### What this task involves
In the lines below, replace every occurrence of "width" with "horizontal size" and leave everything else unchanged. Do not include the pictures in your answer.

### Record set
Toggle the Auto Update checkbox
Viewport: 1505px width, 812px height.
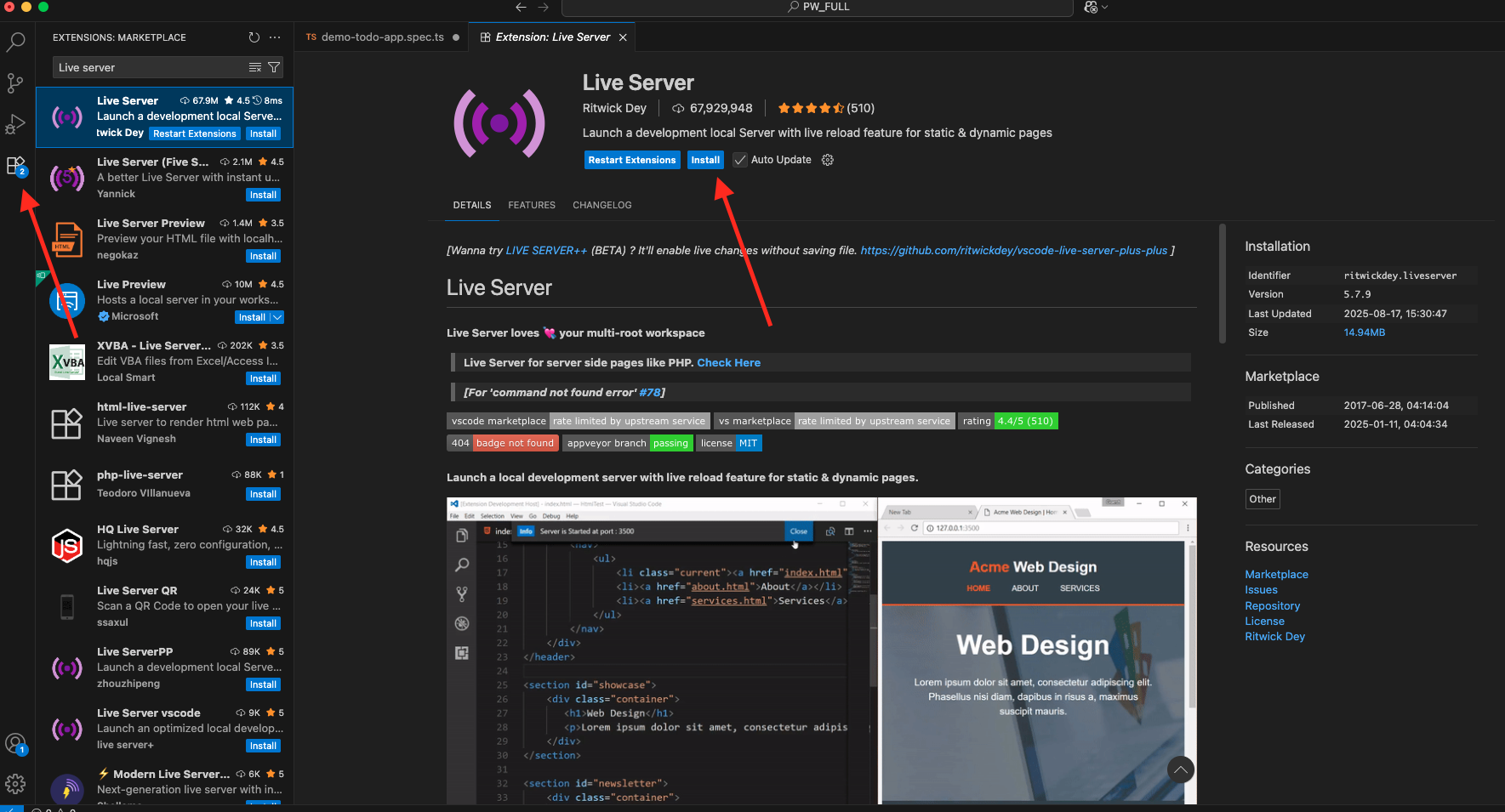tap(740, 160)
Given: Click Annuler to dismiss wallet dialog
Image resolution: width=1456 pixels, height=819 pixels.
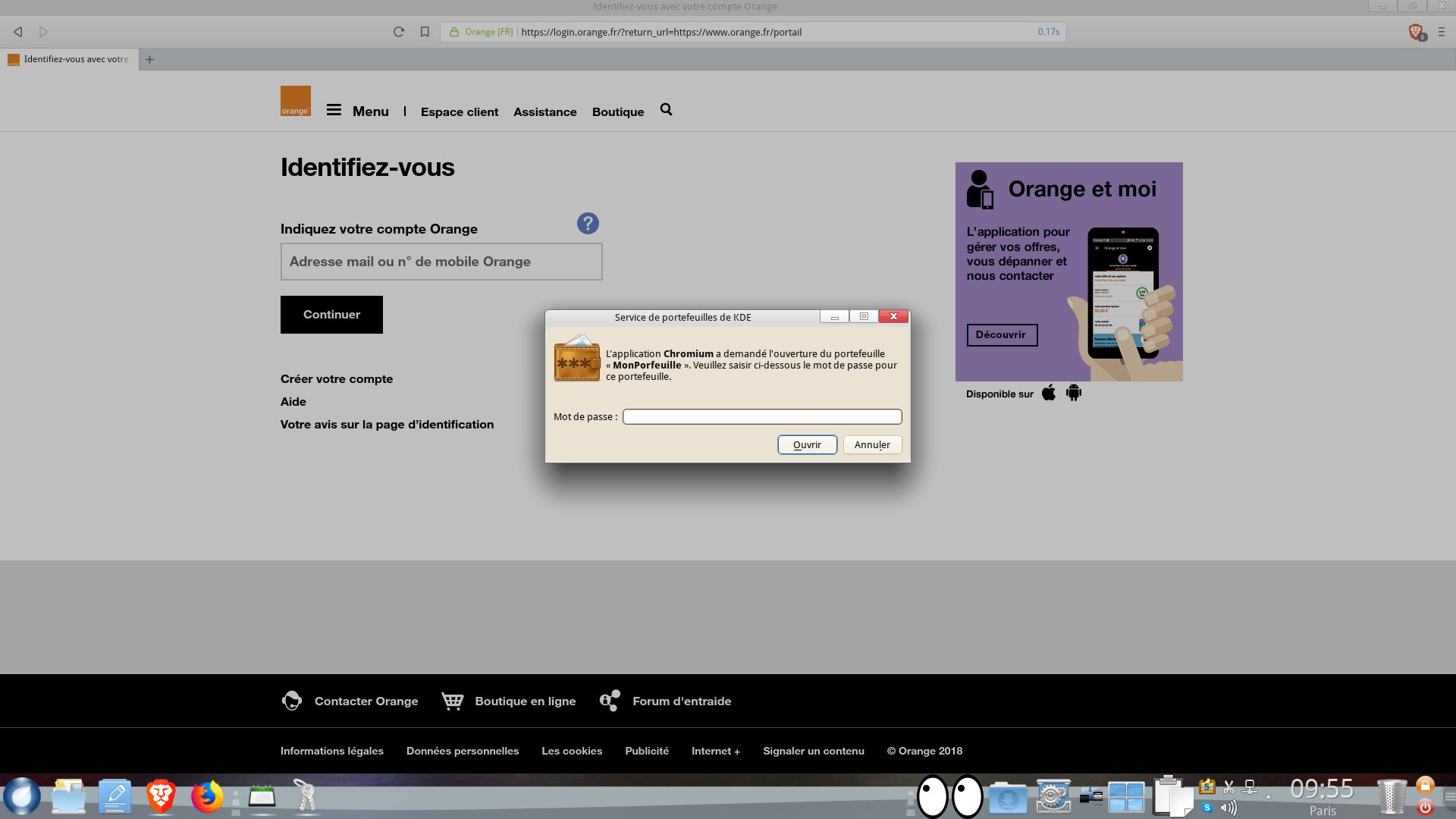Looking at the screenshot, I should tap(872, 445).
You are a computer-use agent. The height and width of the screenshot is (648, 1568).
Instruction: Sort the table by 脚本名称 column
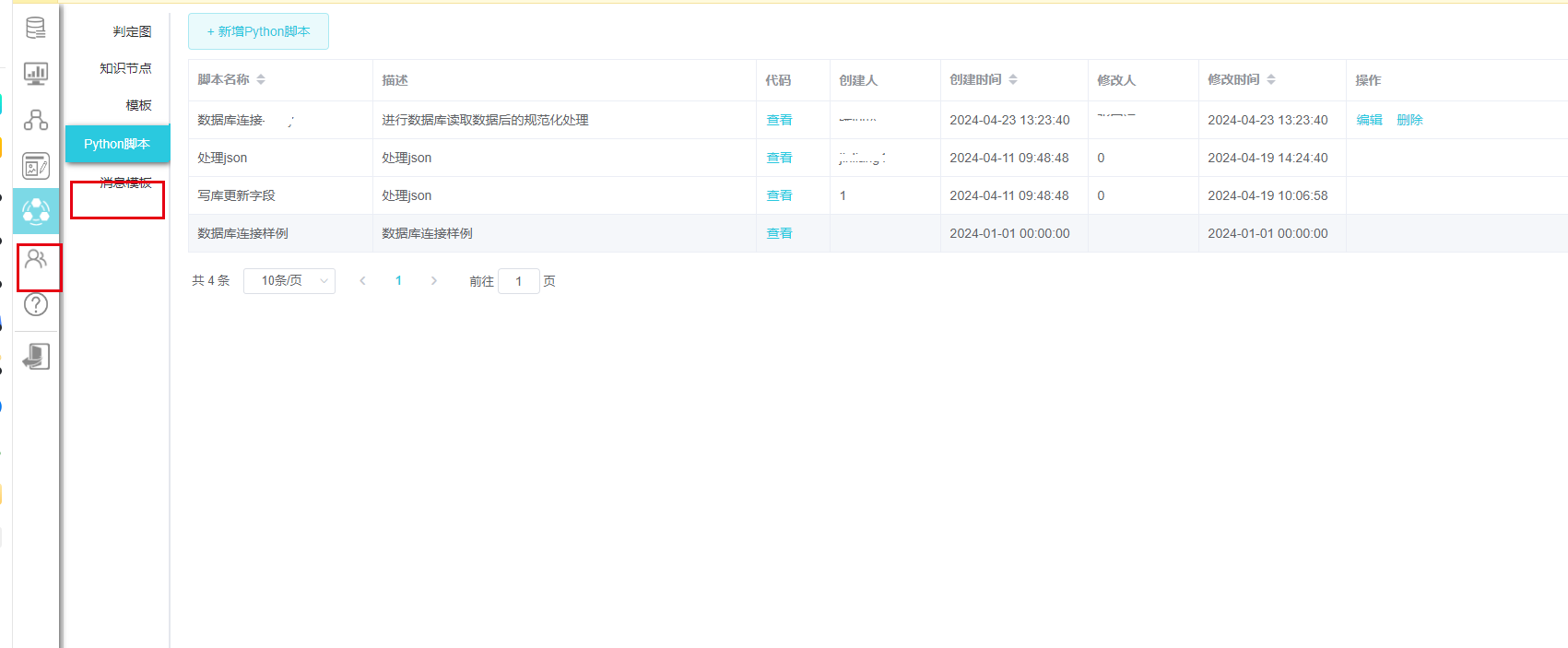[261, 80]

### Task response
Toggle the Auto Update checkbox
Viewport: 1505px horizontal size, 812px height.
tap(740, 160)
Given: Click Annuler to dismiss wallet dialog
Image resolution: horizontal size=1456 pixels, height=819 pixels.
Looking at the screenshot, I should tap(872, 445).
You are a computer-use agent. The height and horizontal size of the screenshot is (648, 1568).
Instruction: Sort the table by 脚本名称 column
[261, 80]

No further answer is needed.